» **Material provided**
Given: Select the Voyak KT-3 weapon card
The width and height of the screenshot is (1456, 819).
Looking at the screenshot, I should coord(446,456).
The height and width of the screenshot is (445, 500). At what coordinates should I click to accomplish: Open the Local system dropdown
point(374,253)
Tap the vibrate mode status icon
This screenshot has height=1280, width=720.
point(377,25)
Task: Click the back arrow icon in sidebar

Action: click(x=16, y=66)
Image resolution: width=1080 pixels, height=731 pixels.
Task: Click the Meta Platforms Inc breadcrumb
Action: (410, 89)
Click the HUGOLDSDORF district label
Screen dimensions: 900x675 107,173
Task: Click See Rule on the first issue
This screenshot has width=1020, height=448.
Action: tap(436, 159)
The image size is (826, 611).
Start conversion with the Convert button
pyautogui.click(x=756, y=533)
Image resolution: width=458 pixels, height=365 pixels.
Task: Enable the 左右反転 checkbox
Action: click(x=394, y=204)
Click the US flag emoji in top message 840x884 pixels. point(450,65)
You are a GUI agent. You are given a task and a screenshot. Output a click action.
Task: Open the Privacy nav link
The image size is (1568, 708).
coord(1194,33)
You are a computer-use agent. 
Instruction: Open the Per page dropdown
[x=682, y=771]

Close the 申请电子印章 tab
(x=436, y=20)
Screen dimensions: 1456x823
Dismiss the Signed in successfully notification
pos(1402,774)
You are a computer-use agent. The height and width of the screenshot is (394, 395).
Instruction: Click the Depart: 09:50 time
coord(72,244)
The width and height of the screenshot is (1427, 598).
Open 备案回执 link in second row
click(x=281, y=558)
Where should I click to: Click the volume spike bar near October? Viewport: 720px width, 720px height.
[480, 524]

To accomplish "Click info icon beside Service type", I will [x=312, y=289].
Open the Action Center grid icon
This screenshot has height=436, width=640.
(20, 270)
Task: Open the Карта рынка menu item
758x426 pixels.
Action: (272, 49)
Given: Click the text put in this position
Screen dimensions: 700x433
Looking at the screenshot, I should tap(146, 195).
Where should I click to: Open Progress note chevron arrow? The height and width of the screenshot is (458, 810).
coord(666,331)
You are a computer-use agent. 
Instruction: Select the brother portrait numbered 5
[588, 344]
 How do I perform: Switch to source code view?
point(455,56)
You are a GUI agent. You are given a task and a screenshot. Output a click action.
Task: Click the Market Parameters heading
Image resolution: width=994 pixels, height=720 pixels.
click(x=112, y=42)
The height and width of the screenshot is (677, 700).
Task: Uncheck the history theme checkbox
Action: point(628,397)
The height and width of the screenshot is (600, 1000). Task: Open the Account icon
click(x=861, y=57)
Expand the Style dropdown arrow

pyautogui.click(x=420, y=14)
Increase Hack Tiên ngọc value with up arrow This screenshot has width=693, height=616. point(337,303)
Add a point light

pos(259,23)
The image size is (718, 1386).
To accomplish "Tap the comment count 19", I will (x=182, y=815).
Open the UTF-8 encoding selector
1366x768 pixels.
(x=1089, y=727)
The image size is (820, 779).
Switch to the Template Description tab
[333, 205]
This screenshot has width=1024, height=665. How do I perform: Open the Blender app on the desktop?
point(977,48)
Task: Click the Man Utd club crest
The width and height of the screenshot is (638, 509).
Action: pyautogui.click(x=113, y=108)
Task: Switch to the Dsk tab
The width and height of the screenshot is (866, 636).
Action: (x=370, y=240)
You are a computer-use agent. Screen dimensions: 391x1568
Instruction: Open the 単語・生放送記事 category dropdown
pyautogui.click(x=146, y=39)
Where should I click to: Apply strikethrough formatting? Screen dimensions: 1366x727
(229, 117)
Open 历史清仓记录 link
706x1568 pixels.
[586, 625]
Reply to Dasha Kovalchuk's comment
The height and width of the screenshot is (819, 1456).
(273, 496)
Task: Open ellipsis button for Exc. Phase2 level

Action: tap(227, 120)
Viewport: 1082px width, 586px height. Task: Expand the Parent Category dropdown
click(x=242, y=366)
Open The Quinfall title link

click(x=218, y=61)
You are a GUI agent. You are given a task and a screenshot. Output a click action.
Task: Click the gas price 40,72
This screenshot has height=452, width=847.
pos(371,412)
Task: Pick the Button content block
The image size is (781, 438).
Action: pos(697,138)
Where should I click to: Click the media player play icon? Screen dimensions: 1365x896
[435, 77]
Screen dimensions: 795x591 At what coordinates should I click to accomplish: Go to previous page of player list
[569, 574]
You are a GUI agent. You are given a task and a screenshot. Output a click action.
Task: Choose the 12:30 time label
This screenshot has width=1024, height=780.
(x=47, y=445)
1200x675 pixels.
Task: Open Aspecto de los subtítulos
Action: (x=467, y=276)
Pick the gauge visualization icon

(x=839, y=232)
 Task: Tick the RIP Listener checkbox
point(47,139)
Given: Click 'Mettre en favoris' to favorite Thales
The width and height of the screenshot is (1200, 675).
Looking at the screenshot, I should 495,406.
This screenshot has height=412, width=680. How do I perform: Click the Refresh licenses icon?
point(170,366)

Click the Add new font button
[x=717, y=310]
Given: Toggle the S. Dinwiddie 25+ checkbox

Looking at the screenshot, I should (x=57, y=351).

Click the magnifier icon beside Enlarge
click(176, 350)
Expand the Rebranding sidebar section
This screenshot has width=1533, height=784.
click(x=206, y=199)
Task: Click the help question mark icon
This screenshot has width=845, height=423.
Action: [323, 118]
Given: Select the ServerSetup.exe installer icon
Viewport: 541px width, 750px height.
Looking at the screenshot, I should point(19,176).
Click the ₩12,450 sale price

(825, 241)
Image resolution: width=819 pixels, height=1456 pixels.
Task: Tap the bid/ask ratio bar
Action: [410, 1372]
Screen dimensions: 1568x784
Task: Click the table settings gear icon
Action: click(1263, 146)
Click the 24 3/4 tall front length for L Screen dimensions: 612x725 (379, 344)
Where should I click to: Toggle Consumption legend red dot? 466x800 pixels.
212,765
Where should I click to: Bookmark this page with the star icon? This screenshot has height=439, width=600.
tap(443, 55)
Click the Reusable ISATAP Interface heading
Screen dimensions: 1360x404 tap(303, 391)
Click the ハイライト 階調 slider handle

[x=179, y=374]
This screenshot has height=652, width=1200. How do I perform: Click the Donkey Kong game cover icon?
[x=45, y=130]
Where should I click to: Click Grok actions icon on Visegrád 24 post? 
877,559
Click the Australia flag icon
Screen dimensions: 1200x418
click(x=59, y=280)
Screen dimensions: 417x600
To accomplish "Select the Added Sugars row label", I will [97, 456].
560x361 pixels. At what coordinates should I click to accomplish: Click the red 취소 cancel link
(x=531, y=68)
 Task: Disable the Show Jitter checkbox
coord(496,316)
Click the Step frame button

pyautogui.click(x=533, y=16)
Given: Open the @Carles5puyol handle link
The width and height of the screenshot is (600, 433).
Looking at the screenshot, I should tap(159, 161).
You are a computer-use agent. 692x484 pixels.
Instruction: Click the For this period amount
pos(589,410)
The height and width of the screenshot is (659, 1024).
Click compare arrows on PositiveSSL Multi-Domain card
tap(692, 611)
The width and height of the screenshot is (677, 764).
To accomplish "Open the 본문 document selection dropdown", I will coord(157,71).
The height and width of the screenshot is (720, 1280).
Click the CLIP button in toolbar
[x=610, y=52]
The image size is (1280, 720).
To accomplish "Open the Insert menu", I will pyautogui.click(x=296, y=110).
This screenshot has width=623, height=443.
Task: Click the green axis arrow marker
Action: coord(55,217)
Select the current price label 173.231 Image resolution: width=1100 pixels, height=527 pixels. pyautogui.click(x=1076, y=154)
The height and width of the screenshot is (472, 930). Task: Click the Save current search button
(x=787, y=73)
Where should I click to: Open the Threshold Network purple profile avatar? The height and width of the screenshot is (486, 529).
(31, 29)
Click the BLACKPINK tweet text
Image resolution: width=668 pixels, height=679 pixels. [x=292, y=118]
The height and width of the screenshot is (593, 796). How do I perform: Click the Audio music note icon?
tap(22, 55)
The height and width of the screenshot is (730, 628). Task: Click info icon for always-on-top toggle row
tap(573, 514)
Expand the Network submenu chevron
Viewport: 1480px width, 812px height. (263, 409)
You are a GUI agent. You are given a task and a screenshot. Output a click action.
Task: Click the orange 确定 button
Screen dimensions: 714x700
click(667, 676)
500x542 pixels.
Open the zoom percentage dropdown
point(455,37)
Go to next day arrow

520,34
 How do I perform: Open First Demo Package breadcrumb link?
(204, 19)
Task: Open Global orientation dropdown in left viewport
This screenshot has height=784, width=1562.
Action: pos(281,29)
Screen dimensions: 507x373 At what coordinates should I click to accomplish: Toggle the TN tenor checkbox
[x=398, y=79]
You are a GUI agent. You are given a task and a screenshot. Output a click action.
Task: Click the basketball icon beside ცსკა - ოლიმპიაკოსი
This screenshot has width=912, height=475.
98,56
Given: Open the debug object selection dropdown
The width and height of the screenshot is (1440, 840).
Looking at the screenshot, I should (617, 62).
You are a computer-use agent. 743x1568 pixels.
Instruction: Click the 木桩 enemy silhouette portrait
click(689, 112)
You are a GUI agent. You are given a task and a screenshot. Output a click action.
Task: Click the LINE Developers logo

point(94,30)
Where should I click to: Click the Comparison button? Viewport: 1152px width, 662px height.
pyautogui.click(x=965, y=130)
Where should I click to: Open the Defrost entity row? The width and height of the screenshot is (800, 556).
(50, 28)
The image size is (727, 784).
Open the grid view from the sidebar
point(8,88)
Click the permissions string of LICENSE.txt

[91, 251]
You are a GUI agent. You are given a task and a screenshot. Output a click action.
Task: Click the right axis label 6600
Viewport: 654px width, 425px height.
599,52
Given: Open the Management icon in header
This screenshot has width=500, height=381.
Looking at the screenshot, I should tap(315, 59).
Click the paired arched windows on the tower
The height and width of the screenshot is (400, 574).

» **Your assignment**
Once you have read through the entries, say how many of their lines include the string "selection" and give nothing but that number.

» **Reply**
2